◆ What is required ◆
Only the lines below from the one with "Given: Click the" through the one with "Viewport: 980px width, 1225px height." are to be written out, exactly and without any images.
━━━━━ Extracted material ━━━━━
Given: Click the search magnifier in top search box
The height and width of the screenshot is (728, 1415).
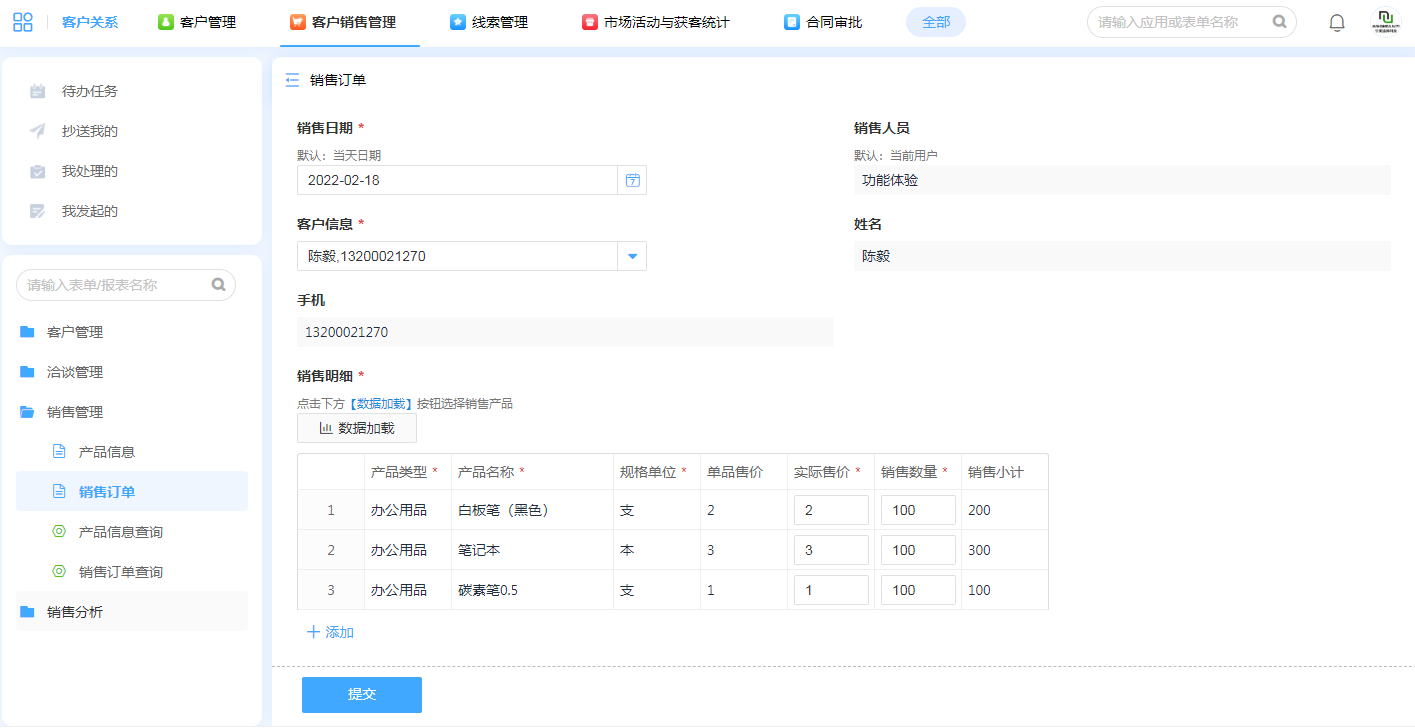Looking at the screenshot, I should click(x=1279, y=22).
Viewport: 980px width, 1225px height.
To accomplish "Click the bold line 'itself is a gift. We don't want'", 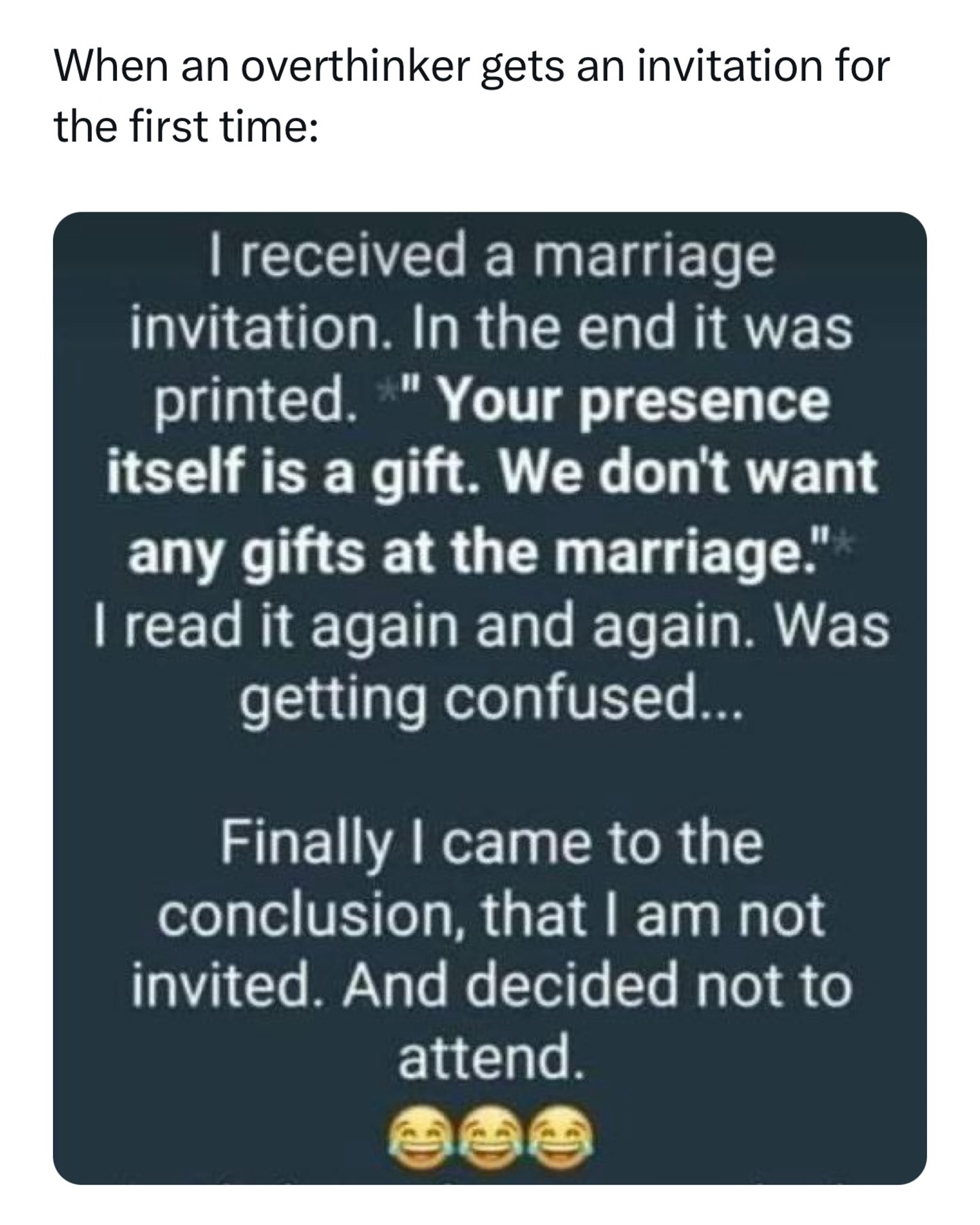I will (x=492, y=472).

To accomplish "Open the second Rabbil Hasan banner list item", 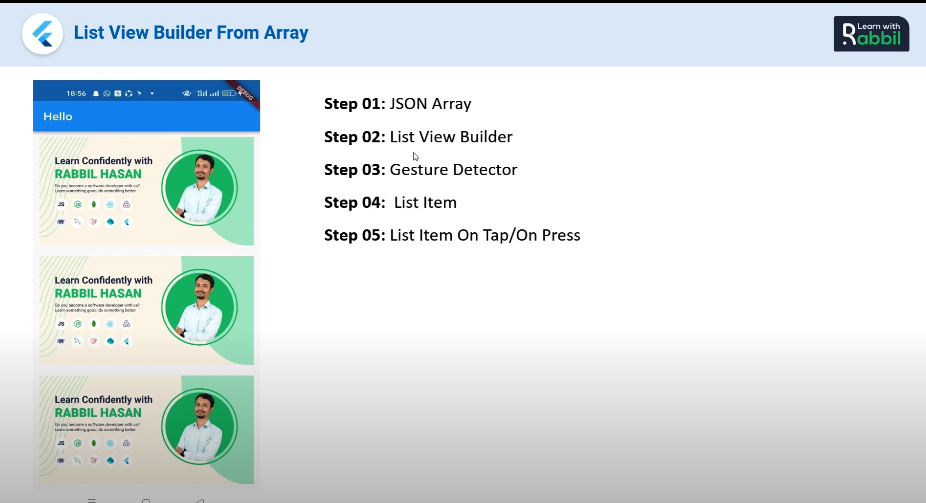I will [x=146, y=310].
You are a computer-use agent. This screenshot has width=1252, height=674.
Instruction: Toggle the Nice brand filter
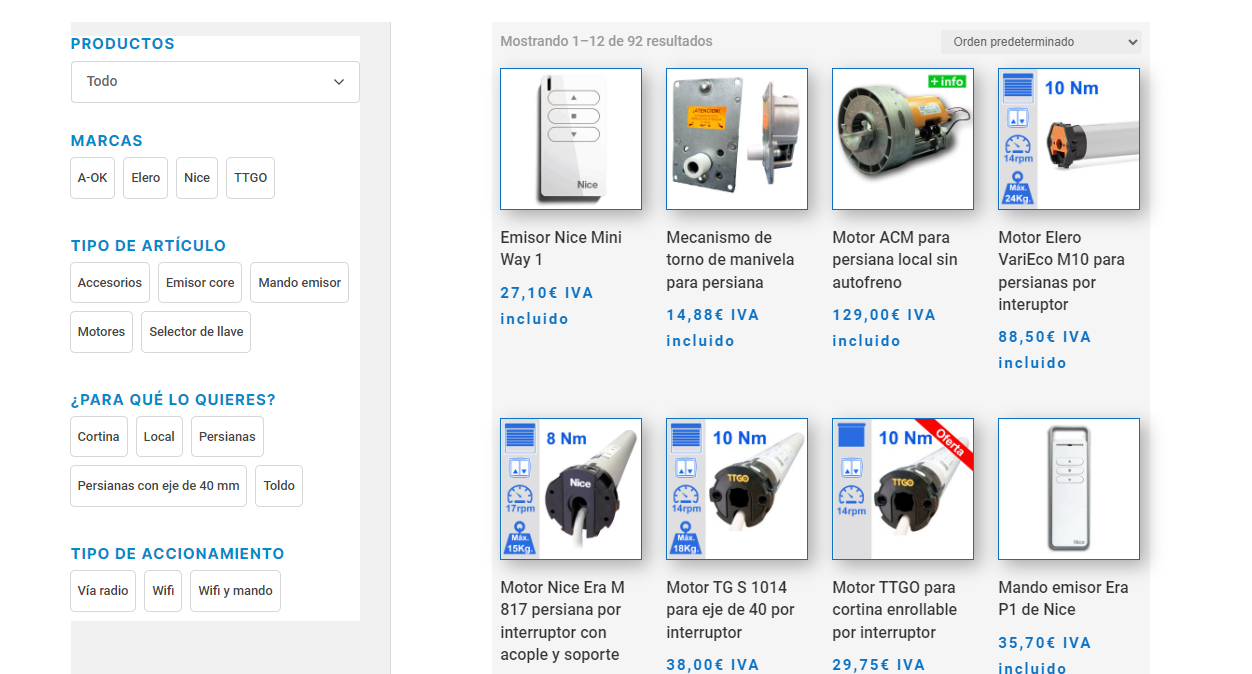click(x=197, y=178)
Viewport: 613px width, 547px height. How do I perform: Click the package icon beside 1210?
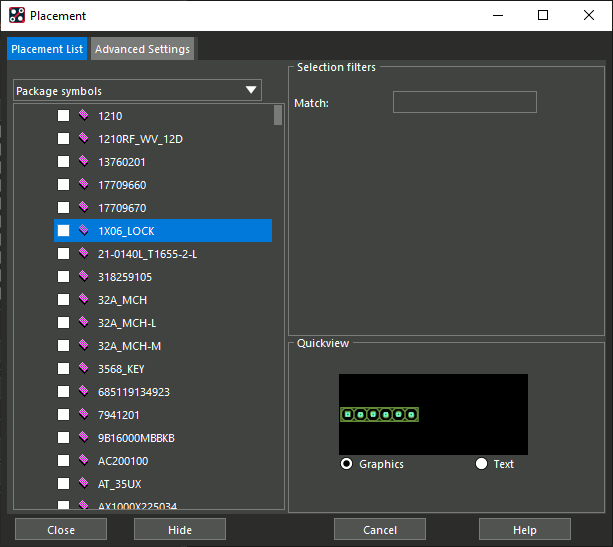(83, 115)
━━━━━
━━━━━ Extracted material ━━━━━
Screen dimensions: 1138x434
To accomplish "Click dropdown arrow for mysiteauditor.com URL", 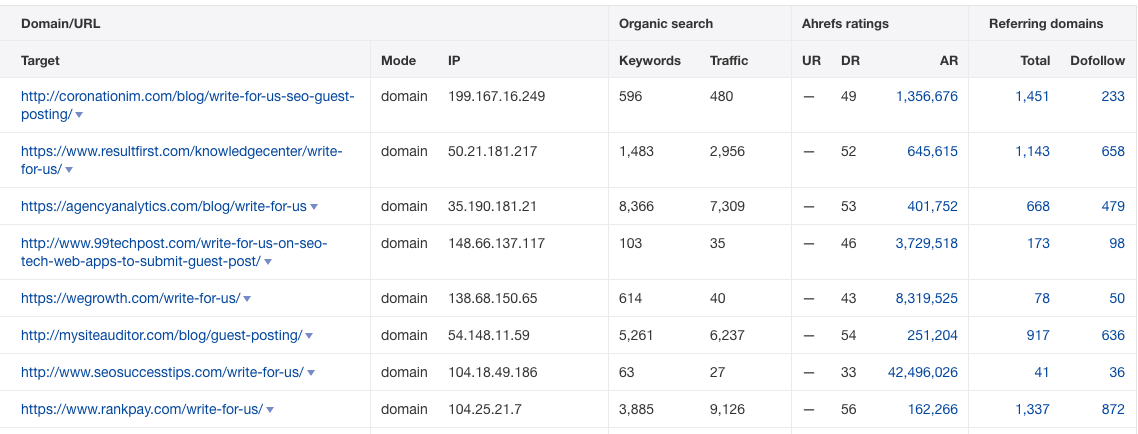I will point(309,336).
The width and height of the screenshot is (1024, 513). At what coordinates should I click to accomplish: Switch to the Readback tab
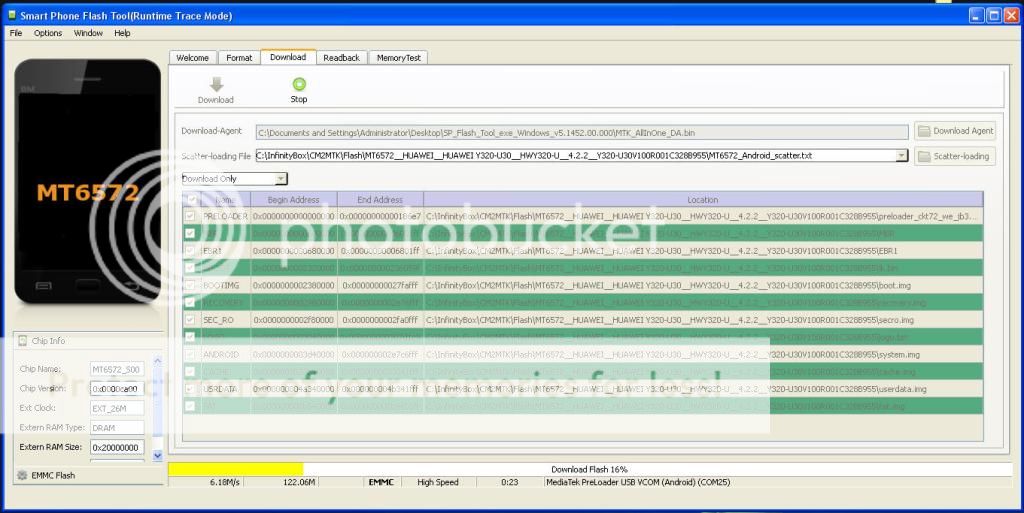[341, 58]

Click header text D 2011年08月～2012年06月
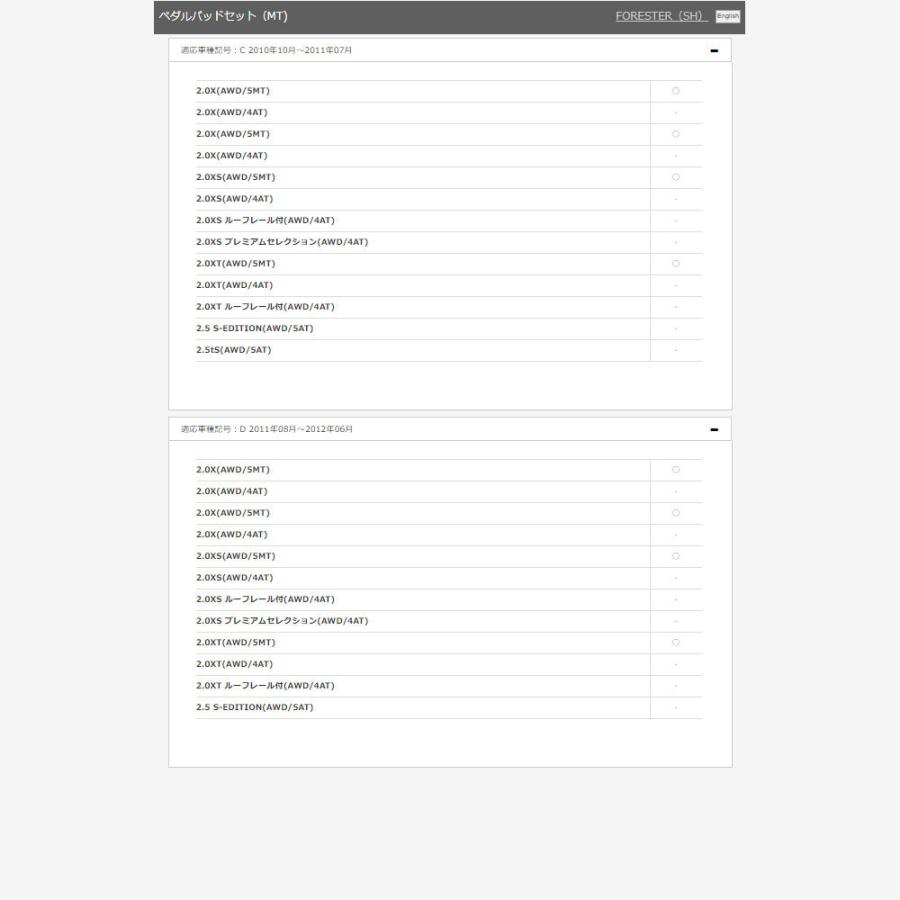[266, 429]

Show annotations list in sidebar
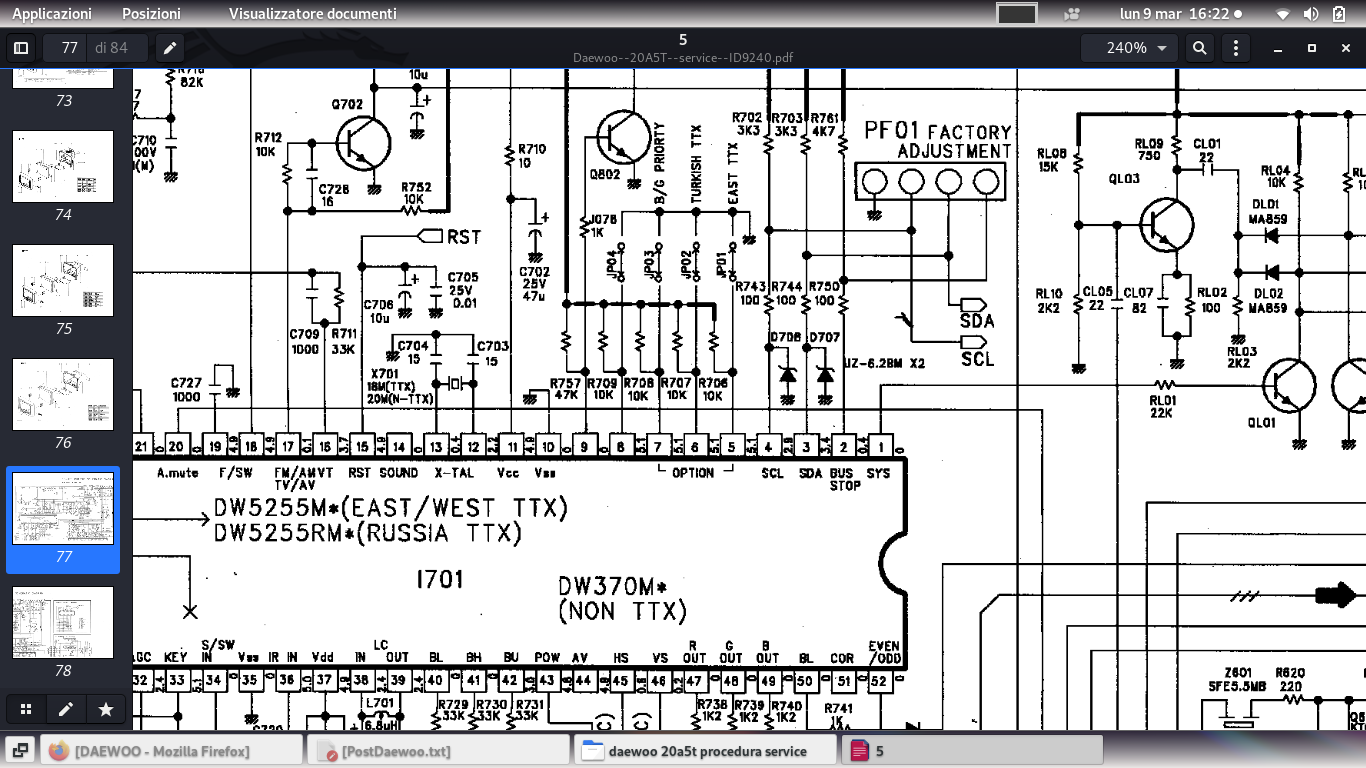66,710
━━━━━
◆ Result ◆
Given: Click the search magnifier in top search box
The height and width of the screenshot is (728, 1415).
Looking at the screenshot, I should click(x=1279, y=22).
Viewport: 980px width, 1225px height.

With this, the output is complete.